=== Begin Enclosure ===
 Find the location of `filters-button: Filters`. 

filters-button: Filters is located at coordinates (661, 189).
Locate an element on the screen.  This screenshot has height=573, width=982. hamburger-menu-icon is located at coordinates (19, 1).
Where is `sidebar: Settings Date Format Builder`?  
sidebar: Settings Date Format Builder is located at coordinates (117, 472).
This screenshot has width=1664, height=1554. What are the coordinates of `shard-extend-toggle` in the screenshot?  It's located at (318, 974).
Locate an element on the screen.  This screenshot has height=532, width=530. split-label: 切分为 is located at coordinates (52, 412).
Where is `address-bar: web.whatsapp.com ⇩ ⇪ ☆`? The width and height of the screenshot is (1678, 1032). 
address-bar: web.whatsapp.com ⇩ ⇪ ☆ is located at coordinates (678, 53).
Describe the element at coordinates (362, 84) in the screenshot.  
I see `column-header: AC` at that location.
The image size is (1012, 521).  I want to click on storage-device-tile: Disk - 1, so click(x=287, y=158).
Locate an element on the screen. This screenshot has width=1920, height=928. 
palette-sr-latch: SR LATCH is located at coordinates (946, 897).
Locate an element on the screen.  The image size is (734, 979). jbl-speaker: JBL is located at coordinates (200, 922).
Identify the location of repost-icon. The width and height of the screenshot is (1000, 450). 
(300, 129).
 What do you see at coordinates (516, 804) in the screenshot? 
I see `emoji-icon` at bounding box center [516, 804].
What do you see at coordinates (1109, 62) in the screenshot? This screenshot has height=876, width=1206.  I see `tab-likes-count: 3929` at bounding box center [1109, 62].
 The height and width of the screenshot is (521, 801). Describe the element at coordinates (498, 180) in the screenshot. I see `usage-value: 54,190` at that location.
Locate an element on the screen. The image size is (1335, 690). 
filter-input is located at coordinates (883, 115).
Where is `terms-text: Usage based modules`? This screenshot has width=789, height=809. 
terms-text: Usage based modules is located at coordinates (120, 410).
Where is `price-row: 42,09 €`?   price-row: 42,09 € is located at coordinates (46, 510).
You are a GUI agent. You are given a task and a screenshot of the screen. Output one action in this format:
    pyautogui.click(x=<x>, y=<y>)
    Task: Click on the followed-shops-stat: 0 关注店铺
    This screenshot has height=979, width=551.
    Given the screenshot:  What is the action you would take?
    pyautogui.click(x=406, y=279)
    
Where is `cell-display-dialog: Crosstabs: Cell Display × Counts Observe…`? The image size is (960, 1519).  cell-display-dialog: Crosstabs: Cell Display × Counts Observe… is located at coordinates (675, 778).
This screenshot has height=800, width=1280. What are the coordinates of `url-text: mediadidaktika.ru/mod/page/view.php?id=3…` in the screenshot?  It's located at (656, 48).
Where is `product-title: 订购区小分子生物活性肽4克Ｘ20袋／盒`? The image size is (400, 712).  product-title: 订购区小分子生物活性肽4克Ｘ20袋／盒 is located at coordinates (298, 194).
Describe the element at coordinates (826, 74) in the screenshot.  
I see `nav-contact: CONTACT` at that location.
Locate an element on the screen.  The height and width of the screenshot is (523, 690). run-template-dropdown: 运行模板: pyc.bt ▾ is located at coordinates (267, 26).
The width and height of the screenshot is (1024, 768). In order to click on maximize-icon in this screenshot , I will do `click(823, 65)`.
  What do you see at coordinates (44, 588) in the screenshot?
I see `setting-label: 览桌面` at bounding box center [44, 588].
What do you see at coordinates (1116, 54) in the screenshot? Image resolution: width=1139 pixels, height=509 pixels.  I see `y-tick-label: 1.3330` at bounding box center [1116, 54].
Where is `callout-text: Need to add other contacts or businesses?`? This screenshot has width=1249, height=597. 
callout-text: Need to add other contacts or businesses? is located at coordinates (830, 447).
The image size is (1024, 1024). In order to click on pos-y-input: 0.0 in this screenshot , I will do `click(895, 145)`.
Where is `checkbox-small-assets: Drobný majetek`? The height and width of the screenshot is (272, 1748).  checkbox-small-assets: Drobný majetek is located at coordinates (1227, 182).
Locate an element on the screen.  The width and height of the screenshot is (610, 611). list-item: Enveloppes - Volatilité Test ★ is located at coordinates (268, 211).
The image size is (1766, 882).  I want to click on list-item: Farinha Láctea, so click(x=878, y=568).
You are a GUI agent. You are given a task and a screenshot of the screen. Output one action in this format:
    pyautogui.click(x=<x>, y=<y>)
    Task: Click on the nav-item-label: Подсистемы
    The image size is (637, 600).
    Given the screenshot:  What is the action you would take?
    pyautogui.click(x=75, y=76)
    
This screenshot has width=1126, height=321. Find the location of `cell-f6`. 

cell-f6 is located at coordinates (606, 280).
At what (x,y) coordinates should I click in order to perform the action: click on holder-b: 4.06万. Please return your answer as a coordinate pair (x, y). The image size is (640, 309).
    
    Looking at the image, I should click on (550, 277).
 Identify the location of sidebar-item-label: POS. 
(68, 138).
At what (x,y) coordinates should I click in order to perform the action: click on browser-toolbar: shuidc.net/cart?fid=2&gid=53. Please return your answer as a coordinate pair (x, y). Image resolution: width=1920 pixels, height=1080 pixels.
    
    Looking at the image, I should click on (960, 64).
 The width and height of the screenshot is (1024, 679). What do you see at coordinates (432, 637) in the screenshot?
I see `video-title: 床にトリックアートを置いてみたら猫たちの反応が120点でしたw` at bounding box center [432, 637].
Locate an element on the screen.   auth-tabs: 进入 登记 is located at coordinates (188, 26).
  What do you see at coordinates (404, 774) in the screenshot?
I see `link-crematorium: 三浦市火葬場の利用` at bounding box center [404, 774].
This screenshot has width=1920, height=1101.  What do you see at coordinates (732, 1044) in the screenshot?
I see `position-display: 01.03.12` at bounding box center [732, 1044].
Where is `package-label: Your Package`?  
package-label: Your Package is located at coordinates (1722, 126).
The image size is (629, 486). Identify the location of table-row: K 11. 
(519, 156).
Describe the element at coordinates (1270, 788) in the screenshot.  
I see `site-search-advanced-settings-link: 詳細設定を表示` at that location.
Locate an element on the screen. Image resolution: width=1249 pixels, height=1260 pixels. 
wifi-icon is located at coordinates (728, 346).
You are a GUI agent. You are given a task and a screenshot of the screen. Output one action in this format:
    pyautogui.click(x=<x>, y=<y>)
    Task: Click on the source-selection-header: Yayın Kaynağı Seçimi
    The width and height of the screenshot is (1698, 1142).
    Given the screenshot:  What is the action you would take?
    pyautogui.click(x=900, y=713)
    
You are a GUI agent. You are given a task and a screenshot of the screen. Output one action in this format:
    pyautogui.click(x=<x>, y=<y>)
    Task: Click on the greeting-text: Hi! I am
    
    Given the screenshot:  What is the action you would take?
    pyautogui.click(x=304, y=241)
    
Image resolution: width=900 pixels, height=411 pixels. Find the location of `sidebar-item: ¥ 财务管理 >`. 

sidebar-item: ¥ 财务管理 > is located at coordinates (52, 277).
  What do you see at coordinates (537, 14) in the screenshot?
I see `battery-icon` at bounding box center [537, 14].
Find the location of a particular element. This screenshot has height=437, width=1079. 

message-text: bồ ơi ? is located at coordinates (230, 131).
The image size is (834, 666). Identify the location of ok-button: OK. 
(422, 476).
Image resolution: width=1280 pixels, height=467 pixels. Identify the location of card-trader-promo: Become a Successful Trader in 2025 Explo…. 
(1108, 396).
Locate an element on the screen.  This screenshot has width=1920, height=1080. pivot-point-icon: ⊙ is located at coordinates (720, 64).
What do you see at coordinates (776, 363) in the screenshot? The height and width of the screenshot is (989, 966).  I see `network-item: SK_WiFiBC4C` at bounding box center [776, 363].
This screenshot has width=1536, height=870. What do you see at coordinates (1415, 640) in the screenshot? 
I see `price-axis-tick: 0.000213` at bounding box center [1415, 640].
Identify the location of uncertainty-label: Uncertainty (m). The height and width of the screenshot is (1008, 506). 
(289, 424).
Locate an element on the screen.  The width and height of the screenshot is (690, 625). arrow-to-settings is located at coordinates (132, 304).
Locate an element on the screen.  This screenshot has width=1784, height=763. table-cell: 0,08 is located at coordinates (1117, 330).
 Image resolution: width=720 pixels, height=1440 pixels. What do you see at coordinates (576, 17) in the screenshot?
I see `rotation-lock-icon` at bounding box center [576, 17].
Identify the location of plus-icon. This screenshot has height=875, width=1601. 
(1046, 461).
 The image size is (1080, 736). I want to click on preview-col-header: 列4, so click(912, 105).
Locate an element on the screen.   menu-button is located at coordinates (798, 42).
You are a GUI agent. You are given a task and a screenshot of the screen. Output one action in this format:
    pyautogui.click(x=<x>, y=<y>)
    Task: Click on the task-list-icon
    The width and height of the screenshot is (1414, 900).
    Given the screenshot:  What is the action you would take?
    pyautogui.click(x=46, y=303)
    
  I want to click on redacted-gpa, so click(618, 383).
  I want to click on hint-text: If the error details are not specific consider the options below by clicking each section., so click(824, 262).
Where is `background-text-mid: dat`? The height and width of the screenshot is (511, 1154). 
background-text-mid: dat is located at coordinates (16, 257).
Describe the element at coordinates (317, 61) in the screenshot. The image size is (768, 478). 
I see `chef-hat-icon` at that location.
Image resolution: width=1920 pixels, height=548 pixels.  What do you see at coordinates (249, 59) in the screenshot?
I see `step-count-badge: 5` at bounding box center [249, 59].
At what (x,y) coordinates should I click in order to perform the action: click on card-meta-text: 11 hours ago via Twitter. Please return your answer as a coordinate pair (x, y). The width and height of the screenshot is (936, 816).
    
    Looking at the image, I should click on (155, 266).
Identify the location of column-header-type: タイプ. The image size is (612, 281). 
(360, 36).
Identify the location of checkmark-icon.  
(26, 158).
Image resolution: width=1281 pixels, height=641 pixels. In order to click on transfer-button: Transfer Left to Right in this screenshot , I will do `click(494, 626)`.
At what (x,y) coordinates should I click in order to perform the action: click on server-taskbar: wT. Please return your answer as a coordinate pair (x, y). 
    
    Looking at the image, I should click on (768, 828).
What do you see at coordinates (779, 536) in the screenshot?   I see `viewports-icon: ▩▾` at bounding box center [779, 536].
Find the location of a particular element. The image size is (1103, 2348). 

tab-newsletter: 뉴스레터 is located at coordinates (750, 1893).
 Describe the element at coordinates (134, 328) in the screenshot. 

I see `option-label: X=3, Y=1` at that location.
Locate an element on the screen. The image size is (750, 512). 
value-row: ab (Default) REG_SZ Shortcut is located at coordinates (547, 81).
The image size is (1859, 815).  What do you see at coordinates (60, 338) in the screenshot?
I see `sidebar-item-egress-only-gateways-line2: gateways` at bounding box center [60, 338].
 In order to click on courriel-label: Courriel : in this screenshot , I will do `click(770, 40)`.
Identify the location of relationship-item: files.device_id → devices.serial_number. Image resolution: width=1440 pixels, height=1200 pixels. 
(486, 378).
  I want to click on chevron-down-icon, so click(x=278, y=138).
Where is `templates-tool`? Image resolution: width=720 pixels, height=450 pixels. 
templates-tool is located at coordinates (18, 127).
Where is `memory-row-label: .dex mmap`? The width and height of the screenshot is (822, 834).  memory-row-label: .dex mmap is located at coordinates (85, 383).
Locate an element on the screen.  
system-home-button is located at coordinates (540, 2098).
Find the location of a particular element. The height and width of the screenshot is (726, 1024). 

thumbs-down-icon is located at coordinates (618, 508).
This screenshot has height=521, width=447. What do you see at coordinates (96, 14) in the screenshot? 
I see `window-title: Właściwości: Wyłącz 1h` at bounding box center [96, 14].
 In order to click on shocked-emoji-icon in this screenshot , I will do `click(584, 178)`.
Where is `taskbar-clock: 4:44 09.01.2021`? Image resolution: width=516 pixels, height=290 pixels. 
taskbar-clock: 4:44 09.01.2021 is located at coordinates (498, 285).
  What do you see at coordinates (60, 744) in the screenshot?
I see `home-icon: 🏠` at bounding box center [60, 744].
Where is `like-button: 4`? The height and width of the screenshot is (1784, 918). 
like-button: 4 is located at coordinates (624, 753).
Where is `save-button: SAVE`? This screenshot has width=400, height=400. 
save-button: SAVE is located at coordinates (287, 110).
=== End Enclosure ===
■ **TASK REQUIREMENTS**:
Change "Identify" to "Determine" in the listing lines that run from the line containing "What do you see at coordinates (537, 14)" down to the line containing "(1108, 396).", and reproduce only those lines with everything else left as is.

■ **SOLUTION**:
  What do you see at coordinates (537, 14) in the screenshot?
I see `battery-icon` at bounding box center [537, 14].
Find the location of a particular element. This screenshot has height=437, width=1079. 

message-text: bồ ơi ? is located at coordinates (230, 131).
The image size is (834, 666). Determine the location of ok-button: OK. 
(422, 476).
Image resolution: width=1280 pixels, height=467 pixels. Determine the location of card-trader-promo: Become a Successful Trader in 2025 Explo…. 
(1108, 396).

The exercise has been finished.